This is going to sound stupid, but does anyone here know anything about water soteners?
We're moving next month into a house with wellwater. A couple of the neighbors have orangey coloration on their siding, which I assume is from iron in the water. I believe this requires either a whole-house filtration system or a water softener to fix.
Water softeners come in all sort of "grain" sizes, but I have no idea what grain size is good for us. We have 2 people in the house, a couple of animals, and ideally, we'd like to push our underground sprinkling through the water softener as well. Is 30,000 grains enough?
Also, I'm seeing 2-piece units and 1-piece units. On the 2-piece units, it looks like one is for salt storage, and 1 is for water softening. Not sure what the 1-piece units do different.
I'm also seeing a huge difference in price, even with the same grain size. For example, at Lowes, a 30,000 grain unit is $377, and I'm seeing prices up near $700 for the same grain size elsewhere.
Anyone? Anyone? Beuller?
I don't know the answer, John, but well water is a concern in my neck of the woods, too, so I will look into it and report what I find.
(Have you tried calling the water company? Have you tried speaking to the people at Home Depot or Lowes?)
Wait, you mean actually TALK to people?? Hell no!
Although I might have to resort to such desperate measures.
:lol I hear that, man. I don't pick up a phone and I definitely don't go face-to-face with someone, especially if email will do. ;)
Originally Posted by John
Give me a mo' while I get my water company on the line.
ETA: ...in the meantime, lookee what I found:
I don't know who "Jess Stryker" is, but it looks like he's the pimp-daddy of water filtration.

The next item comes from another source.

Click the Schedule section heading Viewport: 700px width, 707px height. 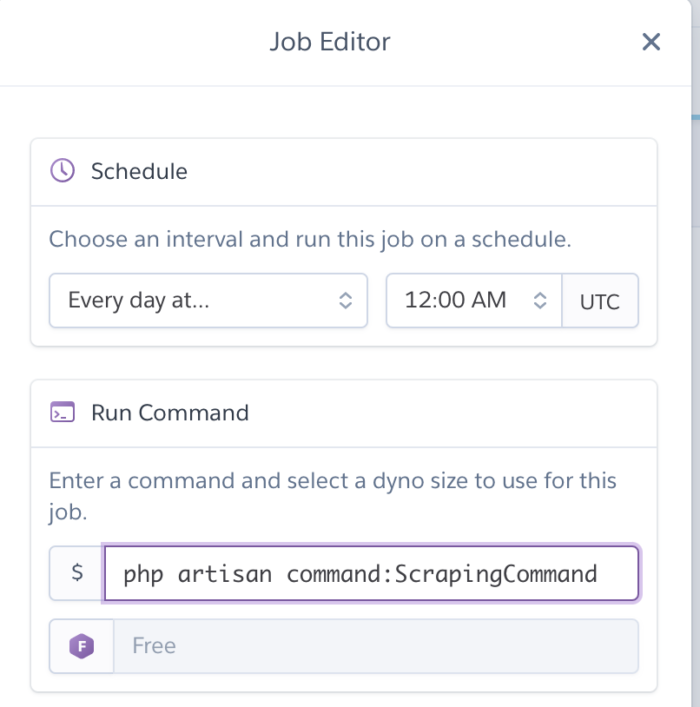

This is what I know from a CHEMISTRY prespective:
Water softener is of course for hard water. Water is called "hard" if it contains a lot of calcium or magnesium dissolved in it. It causes 2 problems, scaling (gets formed inside pipes, tea kettles, water heaters, toilets, etc) and when it reaction with soap it doesn't lather. There's 2 solutions, people usually go with water softners cause it's cheaper.You can filter the water by distillation or reverse osmosis to remove the Ca and Mg, or to use a water softener. Water softners work cause of replacing the Ca and Mg with Sodium. Gotta watch though, cause the system needs to be replaced like every year or so..
John, I just moved into a new house with well water and I amhaving the same concerns. I have yet to do any hardcore research on the subject yet. Two things have been suggested to me so far.

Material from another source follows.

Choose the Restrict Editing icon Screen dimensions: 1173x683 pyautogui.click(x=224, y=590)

The first is that the company that drilled the well may be able to shed some light on the subject since they had to have the well water analyzed and certified. (ours is a new house so this info was contained in the closing documents)
The second suggesti on I was givenwas to go with one of the bigger names in water treatment like Culligan. They will analyze your water and then customize a system for you to meet the treatment needs of your water. My fear with this route is that it sound like a lot of $$$$.
Being someone who grew up with VERY hard water, and moved to a town with chlorinated water, and NOW to a pace with Iron well water I would not reccomend a softener. Just a filter if the aftertaste bothers you. Iron doesnt make the water hard, it just makes it kinda smell and have a slight after taste... A Clorox tablet thing in the toilet keeps the bowl from getting orangy. Softeners are OK if you have freakishly hard water, but they make your water taste yucky and you can sort of feel it on things. If that makes any sense. My In laws have a softener and drinking the water there makes me feel more ill than quenched. Also showering there makes my hair feel heavy and dirty really fast.
This is all JMHO
If I remember correctly, my dad added Iron Out to our water softener in our old house. I don't know what kind of water softener we had, but I know it wasn't a Culligan-type system. Whatever we had, it worked well enough that we didn't have hard water stains in the tub, toilet, etc.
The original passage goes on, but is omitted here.